## Quoted passage
2 concerns:

  • receiver be able to extract the same message from the signal sent by sender
  • increase the efficiency of encoding - data compression

2 sides need to agree to a presentation/message format

Data Manipulation Functions
  • presentation formatting
  • data compression

7.1 Presentation Formatting

presentation formatting - the transforming between: application data and data suitable for transmission over a network
encoding/marshalling - application data to network data
decoding/unmarshalling - network data to application data

Issues in Argument Marshalling:

What Data Types Does the System Support

data types levels (lowest to highest):

  • base types - typically includes: integers, floating-point numbers, characters, ordinal types, booleans, etc
  • flat types - structures and arrays
  • complex types - types that are built using pointers/memory addresses

Data Conversion Between Different Machine Architectures

conversion strategies:

  • canonical intermediate form
    • both sender and receiver settles on external representation for each type
    • in networking, this is known as N-by-1 solution: each N machine architectures must be able to convert between its own representation to the single external representation
  • receiver-makes-right
    • sender transmit data in its own internal format; the receiver is then responsible for translating the data from sender’s format into its own format
    • in networking, this is known as N-by-N solution: each N machine architectures must be able to convert between its own representation to all N architectures

Identifying Kinds of Data Within the Message

2 common approaches:

  • tagged data - is any additional information included in a message - beyond the concrete representation of the base types - that helps the receiver decode the message
  • untagged data - both sender and receiver agrees on a predetermined type for each data

Stubs

  • is a piece of code that implements argument marshalling
  • on the client side, the stub marshals the data into a linear message
  • on the server side, the stub unmarshalls the linear message into the data
  • stubs can either be: interpreted or compiled

Network Data Representation Examples (XDR, ASN.1, NDR)

External Data Representation (XDR)
  • is the network format used with SunRPC
  • supports the entire C-type system with exception of function pointers
  • defines a canonical intermediate form
  • does not use tags (except to indicate array lengths)
  • uses compiled stubs
Abstract Syntax Notation One (ASN.1)
  • is an ISO standard
  • supports C-type system without function pointers
  • defines a canonical intermediate form
  • uses type tags
  • stubs can be either: compiled or interpreted
  • used in the Internet standard Simple Network Management Protocol (SNMP)
  • represents each data item with a triple of the form: ⟨tag, length, value⟩
Network Data Representation (NDR)
  • data-encoding standard used in the Distributed Computing Environment (DCE)
  • uses receiver-makes-right (unlike XDR and ASN.1) by inserting a tag at front of each message; individual data items are untagged
  • uses compiler to generate stubs
  • supports C-type system

Markup Languages

  • Extensible Markup Language (XML) - takes tagged approach to the extreme
  • XML Schema Document (XSD) - a schema language defined for XML
  • Efficient XML Interchange (EXI) - binary XML format for greater compactness and faster parsing

XML Namespaces - solves the problem of name clashes

7.2 Multimedia Data

since multimedia data are consumed by humans we want to keep the information that is most important to a human, while getting rid of anything that doesn’t improve the human’s perception of the visual or auditory experience

compression types:

  • lossless compression - guarantees data received is exactly the same as data sent
  • lossy compression - does not guarantee data received is exactly the same as data sent

Lossless Compression Techniques

huffman codes
  • encoding data of: higher occurrences with fewer bits and lower occurences with more bits
run length encoding (RLE)

## Given data
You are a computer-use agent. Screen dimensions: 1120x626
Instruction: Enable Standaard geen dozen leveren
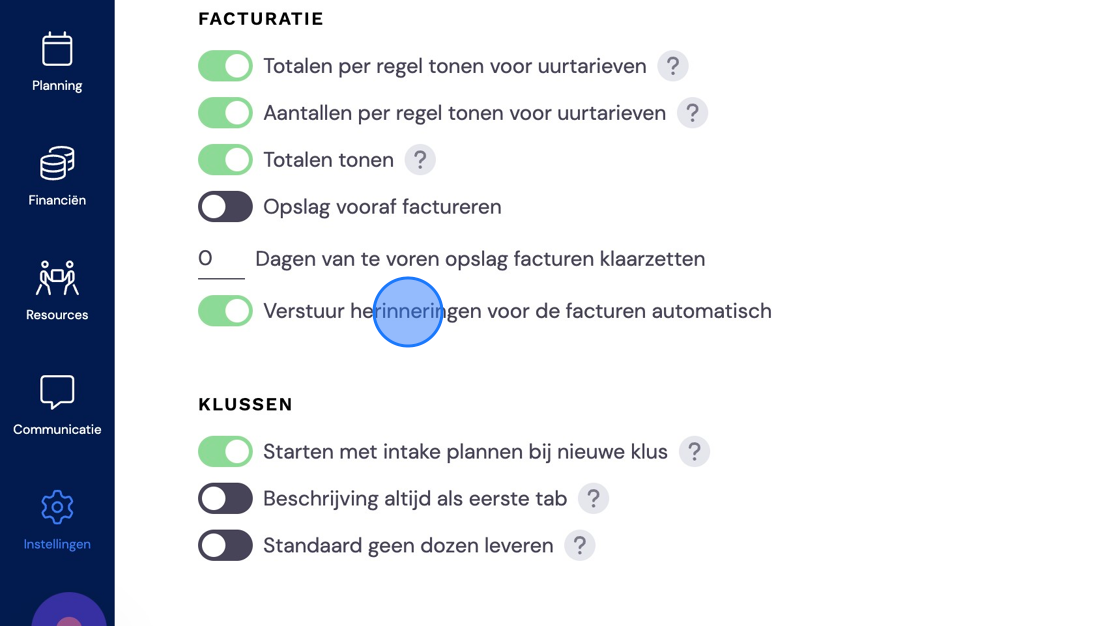click(x=225, y=546)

## Exercise task
Continue the networking notes on presentation formatting and data compression from the point where they stop.

## Written response
  • the idea is to replace consecutive occurrences of a given symbol with only one copy of the symbol, plus a count of how many times that symbol occur
  • e.g. the string AAABBCDDDD would be encoded as 3A2B1C4D
  • works well on images due to large homogeneous regions
differential pulse code modulation (DPCM)
  • the idea here is to first output a reference symbol and then, for each symbol in the data, to output the difference between that symbol and the reference symbol
  • e.g. using symbol A as the reference symbol, the string AAABBCDDDD would be encoded as A0001123333 because A is the same as the reference symbol, B has a difference of 1 from the reference symbol, and so on
  • when the differences are small they can be encoded with fewer bits than the symbol itself. In this example, the range of differences, 0–3, can be represented with 2 bits each, rather than the 7 or 8 bits required by the full character. As soon as the difference becomes too large, a new reference symbol is selected
  • works better than RLE for most digital imagery, because adjacent pixels are usually similar
delta encoding
  • simply encodes symbol as the difference from the previous one
  • e.g. AAABBCDDDD would be represented as A001011000
  • also possible to perform RLE after delta encoding, since we might find long strings of 0s if there are many similar symbols next to each other
dictionary-based methods
  • Lempel-Ziv (LZ) compression algorithm is the best known dictionary-based compression method
  • the idea is to build a dictionary/table of variable-length strings that would be expected to be found in data, then replace each of these strings with the corresponding index

7.2.2 Image Representation and Compression

  • images are composed of pixels
  • pixels are either: grayscale or color
  • there are various color spaces:
    • RGB - red, green, blue values
    • YUV - Y luminance - the brightness, U and V containing chrominance - color information
Graphical Interchange Format (GIF)
  • starts with an RGB color space: 8-bits for each of the 3 color dimensions for a total of 24-bits
  • then reduces the 24-bit color images to 8-bit color images: by picking the 256 colors that most closely approximate the colors used in the picture
  • all 256 colors are stored in a table and each indexed with an 8-bit number
  • then the value for each pixel is replaced by the appropriate index
  • then runs an LZ variant over the result, treating common sequences of pixels as the strings that make up the dictionary
Joint Photographic Experts Group (JPEG)
  • starts off by transforming colors from RGB space into YUV space using linear equations:
    • Y = 0.299R + 0.587G + 0.114B
    • U = (B-Y) * 0.565
    • V = (R-Y) * 0.713
  • we compress U and V components more aggressively, because human eyes are less sensitive
  • subsample - take a number of adjacent pixels, calculate the average U or V value and transmit that. the luminance Y component is not subsampled
  • after subsampling the image, we feed it through 3 phases one 8x8 block at a time:
    • discrete cosine transform (DCT) - transforms image as spatial domain into an equivalent signal in the spatial frequency domain. this is a lossless operation
    • quantization - quantizes the resulting signal, which loses the least significant information contained in that signal
    • encoding - encodes the final result
  • decompression follows these same 3 phases in reverse order

7.2.3 Video Compression

Moving Picture Experts Group (MPEG)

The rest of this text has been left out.